### REQUIREMENTS
Please switch every "Instruction" in the listing below to "Command" and leave all other text unchanged.

### EXTRACTED ENTRIES

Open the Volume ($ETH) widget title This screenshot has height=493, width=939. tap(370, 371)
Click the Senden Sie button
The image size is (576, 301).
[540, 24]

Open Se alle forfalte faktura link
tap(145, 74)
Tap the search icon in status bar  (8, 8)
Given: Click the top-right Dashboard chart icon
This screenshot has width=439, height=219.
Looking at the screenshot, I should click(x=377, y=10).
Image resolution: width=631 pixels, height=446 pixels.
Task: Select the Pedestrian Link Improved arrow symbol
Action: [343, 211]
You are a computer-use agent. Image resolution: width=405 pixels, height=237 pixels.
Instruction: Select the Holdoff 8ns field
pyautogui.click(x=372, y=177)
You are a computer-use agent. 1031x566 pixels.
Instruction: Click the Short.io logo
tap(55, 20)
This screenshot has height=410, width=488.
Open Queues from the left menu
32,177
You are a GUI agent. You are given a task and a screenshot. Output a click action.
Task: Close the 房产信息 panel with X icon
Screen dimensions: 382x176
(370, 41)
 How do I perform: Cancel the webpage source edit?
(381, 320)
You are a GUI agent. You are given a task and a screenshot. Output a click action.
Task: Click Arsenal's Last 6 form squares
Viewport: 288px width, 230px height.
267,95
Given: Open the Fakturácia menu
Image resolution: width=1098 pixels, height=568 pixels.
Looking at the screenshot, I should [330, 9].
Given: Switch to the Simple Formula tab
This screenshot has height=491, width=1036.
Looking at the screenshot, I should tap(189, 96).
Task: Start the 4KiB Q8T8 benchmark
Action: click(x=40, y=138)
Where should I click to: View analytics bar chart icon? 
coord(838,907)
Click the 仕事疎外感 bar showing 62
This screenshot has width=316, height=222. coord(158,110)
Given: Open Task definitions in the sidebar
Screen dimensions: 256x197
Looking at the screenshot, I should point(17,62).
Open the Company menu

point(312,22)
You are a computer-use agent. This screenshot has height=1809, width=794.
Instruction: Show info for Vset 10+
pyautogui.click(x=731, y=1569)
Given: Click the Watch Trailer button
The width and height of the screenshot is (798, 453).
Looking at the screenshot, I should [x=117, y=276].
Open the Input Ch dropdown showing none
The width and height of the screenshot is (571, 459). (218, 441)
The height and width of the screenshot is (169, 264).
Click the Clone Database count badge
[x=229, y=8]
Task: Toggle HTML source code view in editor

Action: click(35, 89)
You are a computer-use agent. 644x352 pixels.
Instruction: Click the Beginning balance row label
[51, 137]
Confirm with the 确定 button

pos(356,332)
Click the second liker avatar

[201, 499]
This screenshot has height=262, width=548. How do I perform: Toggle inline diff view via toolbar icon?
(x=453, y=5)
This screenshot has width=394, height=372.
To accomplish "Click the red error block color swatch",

### CORRECT OUTPUT
Open the Volume ($ETH) widget title This screenshot has height=493, width=939. tap(370, 371)
Click the Senden Sie button
The image size is (576, 301).
[540, 24]

Open Se alle forfalte faktura link
tap(145, 74)
Tap the search icon in status bar  (8, 8)
Given: Click the top-right Dashboard chart icon
This screenshot has width=439, height=219.
Looking at the screenshot, I should click(x=377, y=10).
Image resolution: width=631 pixels, height=446 pixels.
Task: Select the Pedestrian Link Improved arrow symbol
Action: [343, 211]
You are a computer-use agent. Image resolution: width=405 pixels, height=237 pixels.
Command: Select the Holdoff 8ns field
pyautogui.click(x=372, y=177)
You are a computer-use agent. 1031x566 pixels.
Command: Click the Short.io logo
tap(55, 20)
This screenshot has height=410, width=488.
Open Queues from the left menu
32,177
You are a GUI agent. You are given a task and a screenshot. Output a click action.
Task: Close the 房产信息 panel with X icon
Screen dimensions: 382x176
(370, 41)
 How do I perform: Cancel the webpage source edit?
(381, 320)
You are a GUI agent. You are given a task and a screenshot. Output a click action.
Task: Click Arsenal's Last 6 form squares
Viewport: 288px width, 230px height.
267,95
Given: Open the Fakturácia menu
Image resolution: width=1098 pixels, height=568 pixels.
Looking at the screenshot, I should [330, 9].
Given: Switch to the Simple Formula tab
This screenshot has height=491, width=1036.
Looking at the screenshot, I should tap(189, 96).
Task: Start the 4KiB Q8T8 benchmark
Action: click(x=40, y=138)
Where should I click to: View analytics bar chart icon? 
coord(838,907)
Click the 仕事疎外感 bar showing 62
This screenshot has width=316, height=222. coord(158,110)
Given: Open Task definitions in the sidebar
Screen dimensions: 256x197
Looking at the screenshot, I should point(17,62).
Open the Company menu

point(312,22)
You are a computer-use agent. This screenshot has height=1809, width=794.
Command: Show info for Vset 10+
pyautogui.click(x=731, y=1569)
Given: Click the Watch Trailer button
The width and height of the screenshot is (798, 453).
Looking at the screenshot, I should [x=117, y=276].
Open the Input Ch dropdown showing none
The width and height of the screenshot is (571, 459). (218, 441)
The height and width of the screenshot is (169, 264).
Click the Clone Database count badge
[x=229, y=8]
Task: Toggle HTML source code view in editor

Action: click(35, 89)
You are a computer-use agent. 644x352 pixels.
Command: Click the Beginning balance row label
[51, 137]
Confirm with the 确定 button

pos(356,332)
Click the second liker avatar

[201, 499]
This screenshot has height=262, width=548. How do I perform: Toggle inline diff view via toolbar icon?
(x=453, y=5)
This screenshot has width=394, height=372.
To accomplish "Click the red error block color swatch",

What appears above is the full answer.